- **Task requirements**: In the copy, include exactly the lines from the one with "Click the 単位 field containing 式" through the end of the data and no others, both ends kept, with every picture left out.

Segment Open

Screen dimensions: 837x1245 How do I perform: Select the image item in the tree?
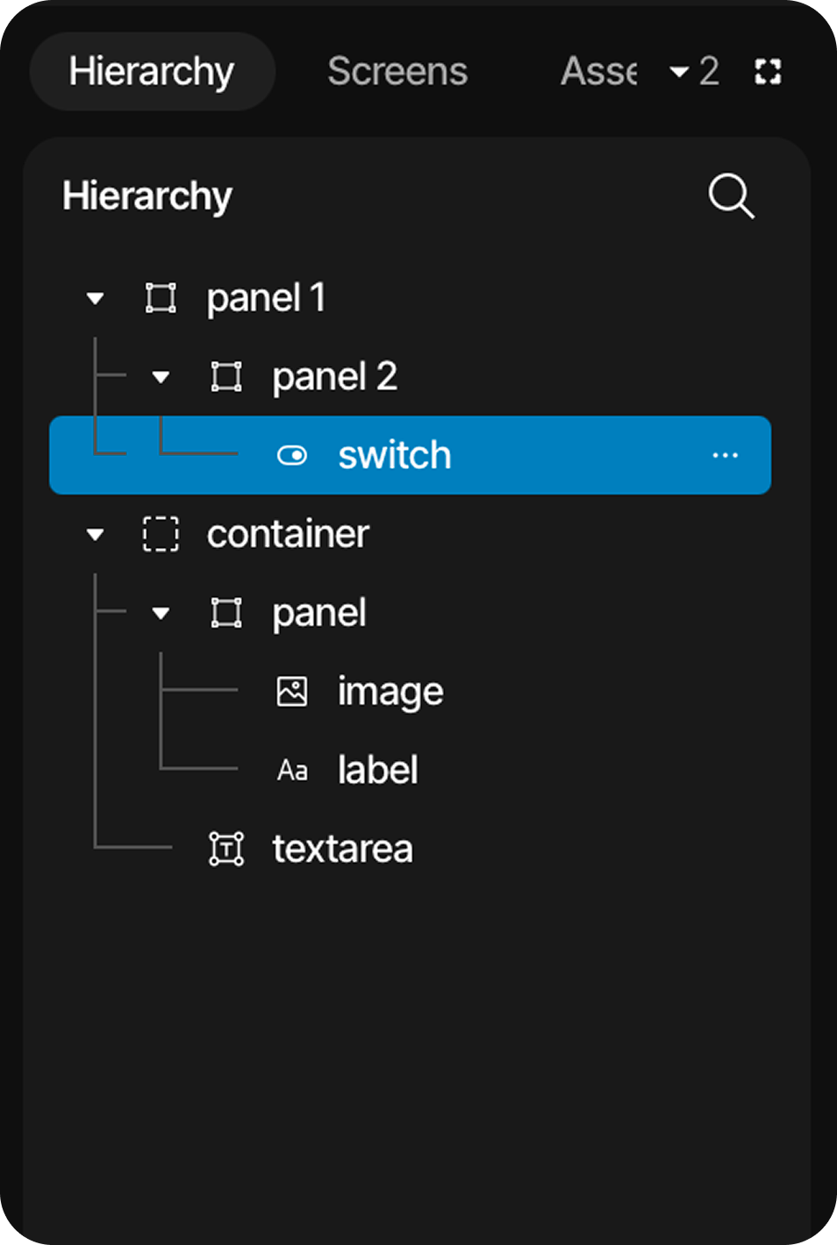(x=390, y=692)
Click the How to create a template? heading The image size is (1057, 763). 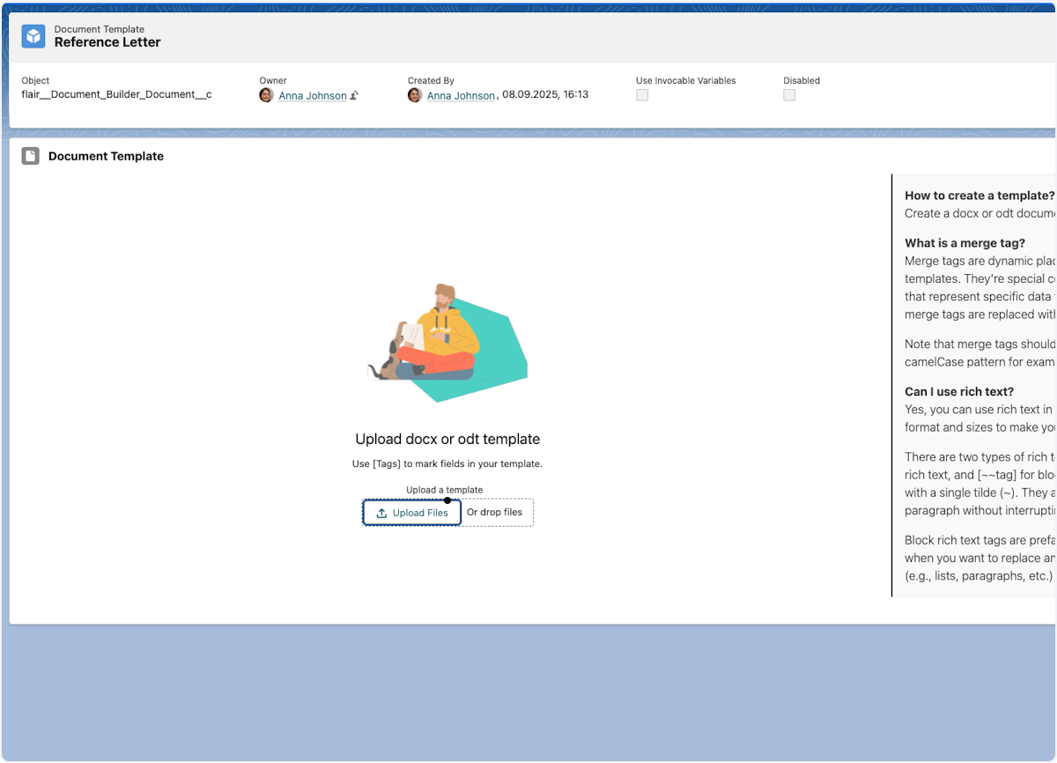pyautogui.click(x=979, y=195)
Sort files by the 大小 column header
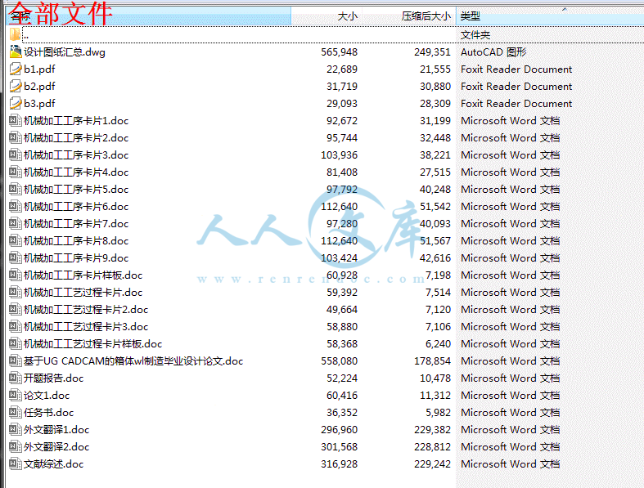The height and width of the screenshot is (488, 644). (x=347, y=16)
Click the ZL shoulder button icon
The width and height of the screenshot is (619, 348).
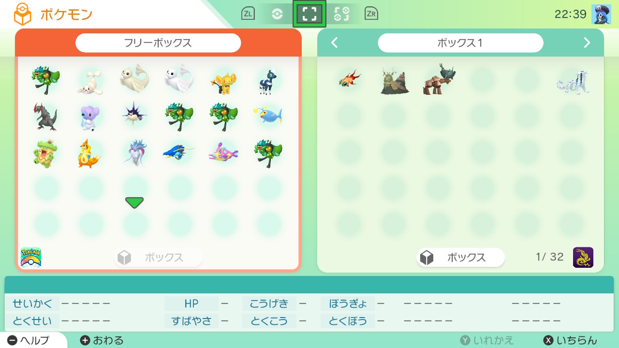pos(248,14)
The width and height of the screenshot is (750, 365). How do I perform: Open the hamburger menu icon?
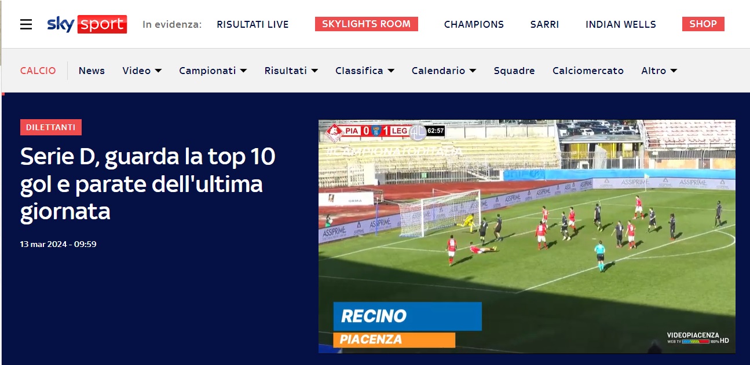click(26, 24)
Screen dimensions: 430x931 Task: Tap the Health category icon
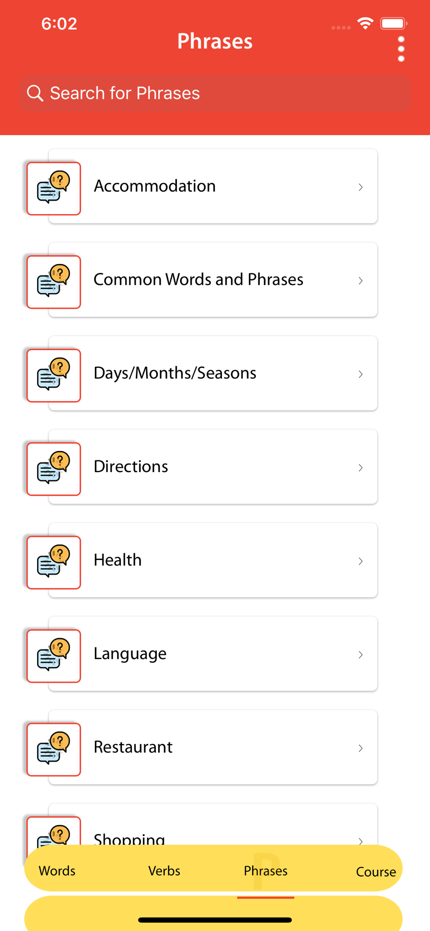pyautogui.click(x=54, y=563)
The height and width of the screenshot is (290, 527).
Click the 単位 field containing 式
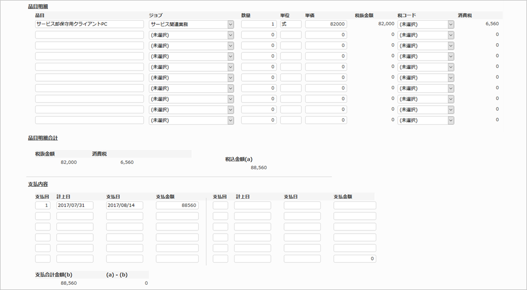click(291, 24)
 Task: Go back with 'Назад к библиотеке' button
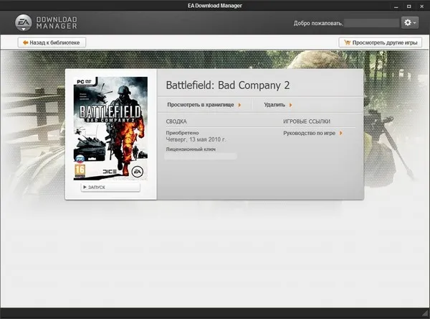(x=52, y=42)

Segment Closed

- **Reply to the exercise**:
Click the 単位 field containing 式
click(291, 24)
 Task: Go back with 'Назад к библиотеке' button
(x=52, y=42)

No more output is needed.